Komparatif.ID, Blangpidie—Bandar Susoh mengalami masa kegemilangan berbarengan dengan Kuala Batee. Di masa lalu—dari abad 17 hingga 19, Susoh merupakan penghasil lada dan sutera. Demikian disampaikan Muhajir Al-Fairuzy, antropolog yang aktif melakukan penelitian Barat Selatan Aceh (Barsela).
Hal tersebut ia sampaikan pada acara seminar “Eksistensi Bandar Susoh Dalam Perdagangan Lada di Pantai Barat-Selatan Aceh”, yang digelar Pemerintah Aceh Barat Daya bekerja sama dengan Aceh Culture and Education (Action)yang digelar baru-baru ini di Aula Bappeda Abdya.
Baca juga: Tokoh Tionghoa-Aceh: Serambi Mekkah Nyaman dan Harmoni
Seminar tersebut dilaksanakan dalam rangka peringatan hari jadi ke-356 M Bandar Susoh, yang dirangkai dengan event Kebudayaan Jalur Rempah Pantai Barat-Selatan.
Pada kegiatan yang ikut membedah buku: Susoh; ditulis oleh Aris Faisal Djamin, Muhajir Al-Fairusy menyebutkan Bandar Susoh di masa lampau bukan semata negeri biasa.

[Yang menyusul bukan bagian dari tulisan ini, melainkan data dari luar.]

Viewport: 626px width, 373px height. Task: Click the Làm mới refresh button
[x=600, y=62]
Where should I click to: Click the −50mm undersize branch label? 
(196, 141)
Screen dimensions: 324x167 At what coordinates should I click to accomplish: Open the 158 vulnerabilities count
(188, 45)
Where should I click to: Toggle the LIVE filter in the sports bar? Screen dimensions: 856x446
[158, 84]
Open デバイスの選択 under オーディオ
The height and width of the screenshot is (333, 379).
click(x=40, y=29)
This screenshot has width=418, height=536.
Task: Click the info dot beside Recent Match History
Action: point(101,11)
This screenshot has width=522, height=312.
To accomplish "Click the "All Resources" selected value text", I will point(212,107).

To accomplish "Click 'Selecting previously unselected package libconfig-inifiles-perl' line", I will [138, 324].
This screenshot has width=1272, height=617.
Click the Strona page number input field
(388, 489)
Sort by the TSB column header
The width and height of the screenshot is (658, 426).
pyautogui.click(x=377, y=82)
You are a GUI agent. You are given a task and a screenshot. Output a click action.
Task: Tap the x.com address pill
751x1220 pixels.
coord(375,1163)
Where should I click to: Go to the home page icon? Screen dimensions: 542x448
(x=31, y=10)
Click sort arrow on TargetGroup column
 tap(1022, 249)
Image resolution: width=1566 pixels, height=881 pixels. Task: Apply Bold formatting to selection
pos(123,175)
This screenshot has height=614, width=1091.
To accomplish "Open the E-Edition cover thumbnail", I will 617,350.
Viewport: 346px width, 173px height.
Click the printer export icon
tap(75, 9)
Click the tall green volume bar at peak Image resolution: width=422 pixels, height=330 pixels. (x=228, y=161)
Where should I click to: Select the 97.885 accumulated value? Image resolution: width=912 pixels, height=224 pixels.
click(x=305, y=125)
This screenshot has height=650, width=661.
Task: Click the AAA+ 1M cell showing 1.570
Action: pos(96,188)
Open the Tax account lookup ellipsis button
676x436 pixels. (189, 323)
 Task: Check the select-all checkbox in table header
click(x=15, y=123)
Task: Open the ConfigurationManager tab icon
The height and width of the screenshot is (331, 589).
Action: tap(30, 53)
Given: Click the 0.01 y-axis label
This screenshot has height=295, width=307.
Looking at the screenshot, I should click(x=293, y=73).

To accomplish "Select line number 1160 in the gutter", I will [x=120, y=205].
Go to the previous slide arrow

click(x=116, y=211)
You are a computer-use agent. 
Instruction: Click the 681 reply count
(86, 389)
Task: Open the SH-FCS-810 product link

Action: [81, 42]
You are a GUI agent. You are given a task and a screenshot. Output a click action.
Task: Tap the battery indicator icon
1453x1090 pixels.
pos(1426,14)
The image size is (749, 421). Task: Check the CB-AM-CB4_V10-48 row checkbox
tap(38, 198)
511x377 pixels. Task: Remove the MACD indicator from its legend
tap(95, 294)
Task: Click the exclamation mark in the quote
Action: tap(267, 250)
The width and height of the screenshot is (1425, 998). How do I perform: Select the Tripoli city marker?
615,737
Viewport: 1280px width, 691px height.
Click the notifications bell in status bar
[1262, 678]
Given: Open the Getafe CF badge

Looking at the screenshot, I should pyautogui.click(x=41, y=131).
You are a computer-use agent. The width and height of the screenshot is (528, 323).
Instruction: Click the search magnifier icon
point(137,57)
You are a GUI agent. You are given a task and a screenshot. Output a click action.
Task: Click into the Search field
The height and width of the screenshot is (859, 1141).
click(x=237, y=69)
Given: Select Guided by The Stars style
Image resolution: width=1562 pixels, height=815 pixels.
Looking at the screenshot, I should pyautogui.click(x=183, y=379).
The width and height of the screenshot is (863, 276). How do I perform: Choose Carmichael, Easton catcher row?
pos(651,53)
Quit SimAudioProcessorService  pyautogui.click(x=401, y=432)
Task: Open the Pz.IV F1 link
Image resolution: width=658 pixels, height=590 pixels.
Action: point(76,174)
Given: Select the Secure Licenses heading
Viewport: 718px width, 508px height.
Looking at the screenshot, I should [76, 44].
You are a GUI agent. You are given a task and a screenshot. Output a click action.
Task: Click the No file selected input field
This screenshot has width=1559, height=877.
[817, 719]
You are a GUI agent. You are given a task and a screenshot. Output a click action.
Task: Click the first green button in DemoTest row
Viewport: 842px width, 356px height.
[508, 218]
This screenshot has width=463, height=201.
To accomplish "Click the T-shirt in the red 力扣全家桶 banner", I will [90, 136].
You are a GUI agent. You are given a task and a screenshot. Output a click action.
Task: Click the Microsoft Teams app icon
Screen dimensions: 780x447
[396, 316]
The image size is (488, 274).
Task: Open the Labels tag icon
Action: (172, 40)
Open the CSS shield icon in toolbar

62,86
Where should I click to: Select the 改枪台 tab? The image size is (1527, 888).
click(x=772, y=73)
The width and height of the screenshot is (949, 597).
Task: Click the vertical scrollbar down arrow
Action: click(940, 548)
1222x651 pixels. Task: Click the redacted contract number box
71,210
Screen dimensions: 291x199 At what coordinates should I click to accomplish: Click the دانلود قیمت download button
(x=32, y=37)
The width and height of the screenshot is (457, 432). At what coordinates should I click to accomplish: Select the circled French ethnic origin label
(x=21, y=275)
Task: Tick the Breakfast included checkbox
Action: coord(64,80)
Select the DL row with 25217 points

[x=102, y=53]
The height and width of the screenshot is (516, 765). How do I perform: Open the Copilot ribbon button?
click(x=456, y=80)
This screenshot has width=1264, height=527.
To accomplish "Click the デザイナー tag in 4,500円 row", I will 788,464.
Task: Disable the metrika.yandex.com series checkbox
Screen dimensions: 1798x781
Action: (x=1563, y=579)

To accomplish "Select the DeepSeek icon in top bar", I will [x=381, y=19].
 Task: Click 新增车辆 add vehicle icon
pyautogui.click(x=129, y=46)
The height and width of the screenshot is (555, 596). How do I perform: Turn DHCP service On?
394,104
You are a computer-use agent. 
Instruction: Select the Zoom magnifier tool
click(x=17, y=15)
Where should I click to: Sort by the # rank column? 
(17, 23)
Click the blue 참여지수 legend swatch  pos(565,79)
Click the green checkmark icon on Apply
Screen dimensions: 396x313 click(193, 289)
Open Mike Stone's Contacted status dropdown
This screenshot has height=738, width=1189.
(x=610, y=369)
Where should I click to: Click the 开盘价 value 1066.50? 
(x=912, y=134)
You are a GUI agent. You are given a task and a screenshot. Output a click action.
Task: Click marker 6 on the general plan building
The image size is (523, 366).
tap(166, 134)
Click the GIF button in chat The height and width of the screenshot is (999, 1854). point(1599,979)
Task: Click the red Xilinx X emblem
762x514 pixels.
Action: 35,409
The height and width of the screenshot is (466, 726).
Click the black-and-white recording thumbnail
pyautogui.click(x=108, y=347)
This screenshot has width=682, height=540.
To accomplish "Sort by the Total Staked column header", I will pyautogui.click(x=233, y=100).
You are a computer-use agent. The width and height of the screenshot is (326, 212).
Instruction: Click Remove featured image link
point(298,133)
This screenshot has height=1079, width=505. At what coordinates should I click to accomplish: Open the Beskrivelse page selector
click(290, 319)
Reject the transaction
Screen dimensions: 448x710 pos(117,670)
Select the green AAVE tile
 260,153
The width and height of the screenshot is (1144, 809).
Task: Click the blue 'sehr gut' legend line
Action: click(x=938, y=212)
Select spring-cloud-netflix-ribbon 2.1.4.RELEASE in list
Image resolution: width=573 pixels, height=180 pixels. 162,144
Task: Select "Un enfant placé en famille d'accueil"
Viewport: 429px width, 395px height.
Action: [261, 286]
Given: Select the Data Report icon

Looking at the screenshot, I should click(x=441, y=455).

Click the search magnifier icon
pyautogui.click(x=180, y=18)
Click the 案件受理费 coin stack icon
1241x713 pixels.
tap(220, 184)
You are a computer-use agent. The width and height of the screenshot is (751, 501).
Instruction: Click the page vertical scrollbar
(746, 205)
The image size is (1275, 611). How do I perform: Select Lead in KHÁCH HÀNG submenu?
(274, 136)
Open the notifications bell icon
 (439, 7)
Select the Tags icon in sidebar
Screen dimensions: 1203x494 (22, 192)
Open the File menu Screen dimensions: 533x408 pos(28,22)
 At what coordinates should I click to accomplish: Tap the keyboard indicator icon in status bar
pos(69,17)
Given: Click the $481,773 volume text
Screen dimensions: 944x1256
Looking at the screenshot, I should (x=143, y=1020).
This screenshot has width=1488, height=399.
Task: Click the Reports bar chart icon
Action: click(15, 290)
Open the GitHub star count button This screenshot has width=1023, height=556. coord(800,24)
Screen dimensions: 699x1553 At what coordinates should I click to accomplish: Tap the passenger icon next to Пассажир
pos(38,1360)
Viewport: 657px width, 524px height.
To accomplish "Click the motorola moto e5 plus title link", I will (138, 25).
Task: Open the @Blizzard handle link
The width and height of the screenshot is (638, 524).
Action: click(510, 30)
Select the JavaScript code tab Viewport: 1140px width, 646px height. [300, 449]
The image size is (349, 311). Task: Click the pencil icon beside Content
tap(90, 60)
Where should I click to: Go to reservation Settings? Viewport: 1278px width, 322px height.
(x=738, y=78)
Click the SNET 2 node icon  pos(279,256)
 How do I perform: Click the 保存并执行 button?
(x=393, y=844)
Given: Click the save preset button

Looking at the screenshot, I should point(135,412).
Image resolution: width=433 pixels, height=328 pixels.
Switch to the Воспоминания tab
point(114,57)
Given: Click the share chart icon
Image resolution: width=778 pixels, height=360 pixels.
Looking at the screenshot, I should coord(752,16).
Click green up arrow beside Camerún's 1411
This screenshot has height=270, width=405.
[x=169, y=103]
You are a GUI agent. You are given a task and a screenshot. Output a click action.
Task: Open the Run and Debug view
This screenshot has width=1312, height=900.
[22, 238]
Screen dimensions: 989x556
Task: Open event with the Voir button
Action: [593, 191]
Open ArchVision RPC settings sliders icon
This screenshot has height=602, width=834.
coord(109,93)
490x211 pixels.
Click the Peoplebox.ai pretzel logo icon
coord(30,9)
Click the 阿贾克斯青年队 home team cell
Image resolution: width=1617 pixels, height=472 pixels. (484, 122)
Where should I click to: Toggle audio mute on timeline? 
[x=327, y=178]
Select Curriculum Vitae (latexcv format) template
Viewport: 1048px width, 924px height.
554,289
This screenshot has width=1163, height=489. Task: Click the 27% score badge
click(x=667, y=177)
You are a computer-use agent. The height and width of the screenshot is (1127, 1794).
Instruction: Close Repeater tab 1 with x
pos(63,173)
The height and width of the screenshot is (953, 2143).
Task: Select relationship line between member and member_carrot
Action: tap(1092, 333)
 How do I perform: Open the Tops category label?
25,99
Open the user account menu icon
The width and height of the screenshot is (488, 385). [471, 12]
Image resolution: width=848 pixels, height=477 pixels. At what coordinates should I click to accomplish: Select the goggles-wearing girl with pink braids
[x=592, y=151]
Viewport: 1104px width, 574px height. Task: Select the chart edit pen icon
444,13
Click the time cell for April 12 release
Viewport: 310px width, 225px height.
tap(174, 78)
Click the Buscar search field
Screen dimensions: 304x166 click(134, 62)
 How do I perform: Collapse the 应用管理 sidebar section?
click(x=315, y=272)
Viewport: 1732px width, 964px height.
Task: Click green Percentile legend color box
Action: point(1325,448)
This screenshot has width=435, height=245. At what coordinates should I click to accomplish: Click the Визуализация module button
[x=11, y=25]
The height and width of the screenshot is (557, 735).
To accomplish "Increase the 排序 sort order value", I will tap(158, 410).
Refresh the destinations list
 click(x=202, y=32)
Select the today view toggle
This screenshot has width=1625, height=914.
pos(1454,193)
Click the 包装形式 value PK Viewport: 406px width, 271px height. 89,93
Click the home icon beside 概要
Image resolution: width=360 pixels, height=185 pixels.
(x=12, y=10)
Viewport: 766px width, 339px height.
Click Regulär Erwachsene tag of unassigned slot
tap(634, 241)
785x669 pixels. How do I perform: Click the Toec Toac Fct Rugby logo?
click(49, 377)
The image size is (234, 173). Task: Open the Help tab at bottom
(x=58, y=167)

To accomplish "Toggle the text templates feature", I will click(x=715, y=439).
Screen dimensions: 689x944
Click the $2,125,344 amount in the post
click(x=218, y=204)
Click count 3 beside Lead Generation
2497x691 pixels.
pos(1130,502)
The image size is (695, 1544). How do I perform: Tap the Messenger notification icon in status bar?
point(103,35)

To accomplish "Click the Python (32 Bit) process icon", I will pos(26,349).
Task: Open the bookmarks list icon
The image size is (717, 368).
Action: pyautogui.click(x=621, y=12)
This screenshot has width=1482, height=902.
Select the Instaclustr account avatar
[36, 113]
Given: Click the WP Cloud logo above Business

Tapi punya peranan penting sebagai salah satu kawasan ekonomi yang memproduksi lada dan sutera berkualitas ekspor.
Akademisi Antropologi yang berkhidmat di Sekolah Tinggi Agama Islam Negeri (STAIN) Meulaboh, Aceh Barat tersebut, mengatakan Bandar Susoh dan negeri-negeri di sepanjang pantai barat-selatan Aceh, di masa lalu memiliki peranan sangat besar dalam dinamika sejarah Kesultanan Aceh Darussalam.
“Pantai barat-selatan yang saya maksud yaitu sepanjang Aceh Jaya hingga Singkil. Di sana berjejer beberapa Pelabuhan besar sejak pra kolonial hingga Aceh menjadi wilayah Indonesia setelah proklamasi 1945,” sebut akademisi yang juga cucu ulama Tanoh Abee.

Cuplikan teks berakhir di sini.